Multiple Left Ventricular Ball Thrombi in a Patient With Nonischemic Cardiomyopathy Bridged to Heart-Lung Transplantation
Adam Zviman, Julie Zviman, Sarah Cipriano, Allen Burke, Manjula Ananthram

TL;DR
A patient with severe heart failure and a large heart clot was successfully treated with a heart-lung transplant.
Contribution
This case highlights successful management of complex heart failure and thrombus via heart-lung transplantation.
Findings
A patient with nonischemic cardiomyopathy and a large left ventricular thrombus was treated with heart-lung transplant.

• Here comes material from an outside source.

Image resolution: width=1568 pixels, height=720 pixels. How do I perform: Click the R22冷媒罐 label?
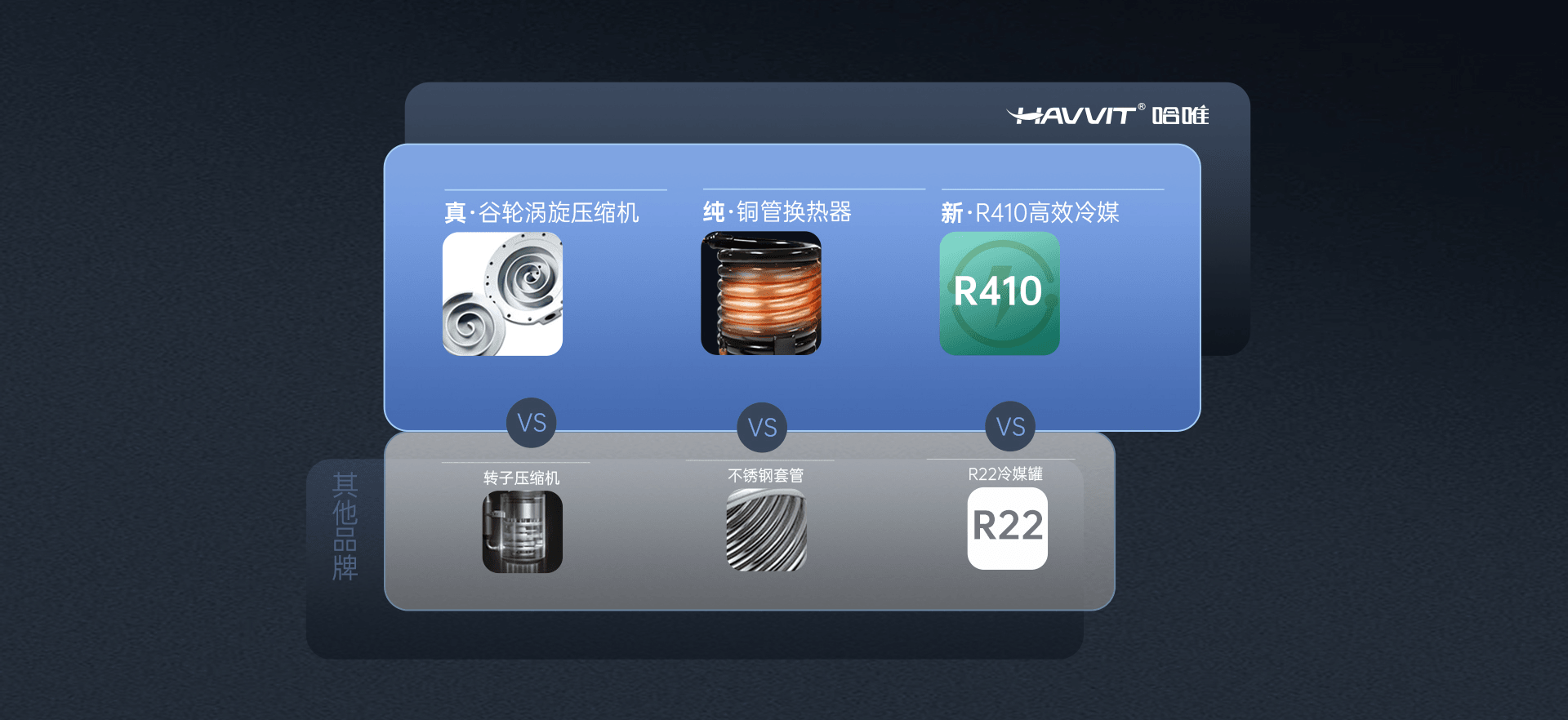click(1005, 473)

Combined heart-lung transplantation successfully managed cardiogenic shock and severe pulmonary hypertension.
The patient had an uneventful recovery after the transplant.
Abstract
We present a case of a young patient with a history of recurrent venous thromboembolism, stroke status post fibrinolysis, and titin-related dilated cardiomyopathy who developed cardiogenic shock in the setting of decompensated heart failure and concomitant large left ventricular thrombus comprising ∼75% of the cavity. Her shock was managed medically as she was evaluated for surgical heart failure therapies. The patient underwent a combined heart-lung transplant and was discharged after an uneventful postoperative course. This case demonstrates that concomitant end-stage heart failure, large intracardiac thrombus, and severe pulmonary hypertension can be managed successfully with combined heart-lung transplantation.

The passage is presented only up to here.